→ **Task requirements**
Copy out the full article on New Jersey's February gambling revenue word for word.

→ **Text**
(The Center Square) — New Jersey clearly still loves its gambling, with the state’s casinos, horse tracks and sportsbooks reporting double digit growth in profits last month.
The New Jersey Division of Gaming Enforcement reported Thursday the state’s casinos and tracks won over $412 million in February, up 10.4% from a year earlier.
Internet gambling brought in more than $142.5 million, which is up nearly 10% from the same period last year, the agency said.
Meanwhile, sports bets reported by casinos, racetracks and others was $54.6 million for February, a 76.9% increase compared to $30.9 million for the month a year ago.
Year-to-date gaming revenue reported by casinos, racetracks, and their partners was $849.1 million, a 12.5% increase from $755 million reported in the same period last year.
New Jersey is one of four states, including Connecticut and Michigan, that offer online casino gambling. The law authorizing wagers on games was approved in 2013 following a U.S. Supreme Court ruling in a case brought by New Jersey that paved the way for states to offer legalized sports betting.
So far, more than two thirds of U.S. jurisdictions, including the nation’s capital, now regulate sports betting and/or online casino games in one form or another.
On-site casinos in Atlantic City and elsewhere in the state reported $215 million in gaming revenues in February, up 1.2% from a year earlier, according to the commission.
Bally’s in-person revenue was $12.2 million, up 14.3% from a year earlier; Borgata won $57.4 million, up 8.8%; Caesars won just over $19 million, up 1.4%, according to the commission’s report. But the casino’s winnings in the previous month were boosted even higher by revenue among those authorized to offer internet and sports betting.

→ **Data provided**
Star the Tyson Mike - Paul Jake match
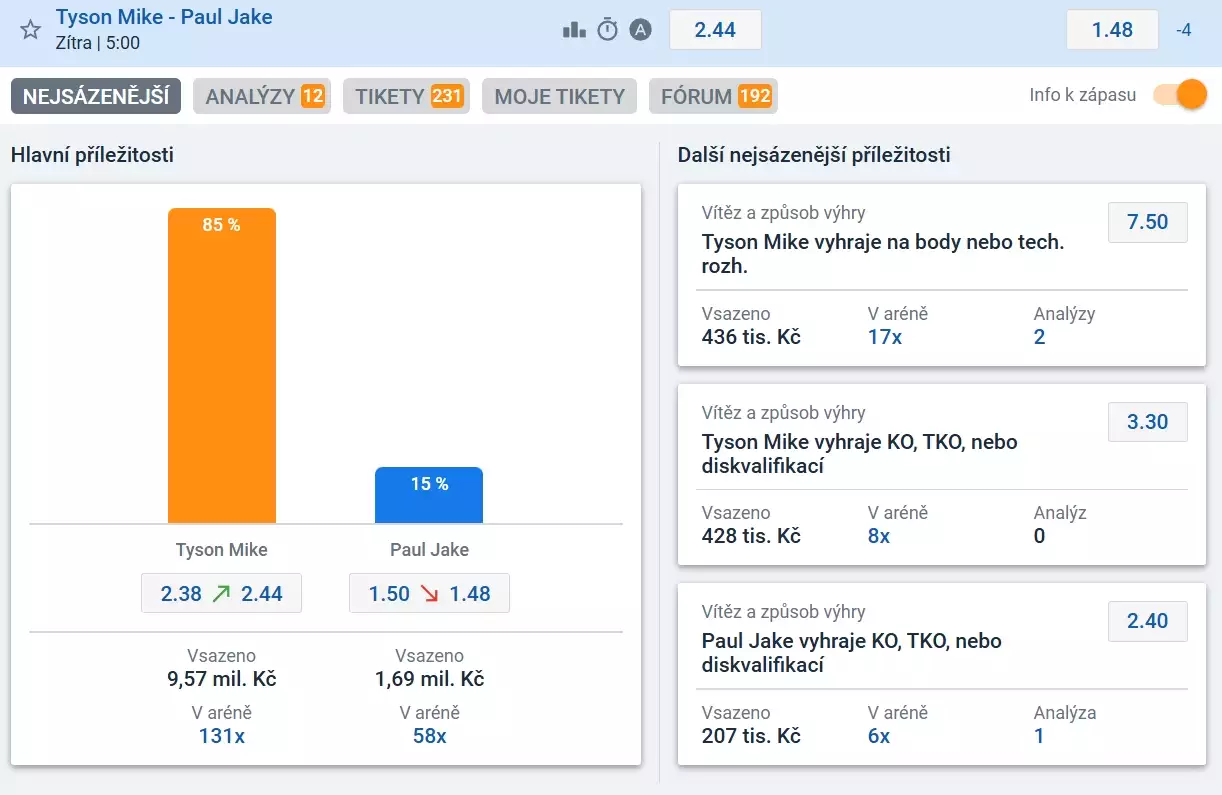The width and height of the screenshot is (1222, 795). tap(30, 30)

* * *

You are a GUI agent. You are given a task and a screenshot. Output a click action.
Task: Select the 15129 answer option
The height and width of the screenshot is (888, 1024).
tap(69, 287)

→ **Solved exercise**
(The Center Square) — New Jersey clearly still loves its gambling, with the state’s casinos, horse tracks and sportsbooks reporting double digit growth in profits last month.
The New Jersey Division of Gaming Enforcement reported Thursday the state’s casinos and tracks won over $412 million in February, up 10.4% from a year earlier.
Internet gambling brought in more than $142.5 million, which is up nearly 10% from the same period last year, the agency said.
Meanwhile, sports bets reported by casinos, racetracks and others was $54.6 million for February, a 76.9% increase compared to $30.9 million for the month a year ago.
Year-to-date gaming revenue reported by casinos, racetracks, and their partners was $849.1 million, a 12.5% increase from $755 million reported in the same period last year.
New Jersey is one of four states, including Connecticut and Michigan, that offer online casino gambling. The law authorizing wagers on games was approved in 2013 following a U.S. Supreme Court ruling in a case brought by New Jersey that paved the way for states to offer legalized sports betting.
So far, more than two thirds of U.S. jurisdictions, including the nation’s capital, now regulate sports betting and/or online casino games in one form or another.
On-site casinos in Atlantic City and elsewhere in the state reported $215 million in gaming revenues in February, up 1.2% from a year earlier, according to the commission.
Bally’s in-person revenue was $12.2 million, up 14.3% from a year earlier; Borgata won $57.4 million, up 8.8%; Caesars won just over $19 million, up 1.4%, according to the commission’s report. But the casino’s winnings in the previous month were boosted even higher by revenue among those authorized to offer internet and sports betting.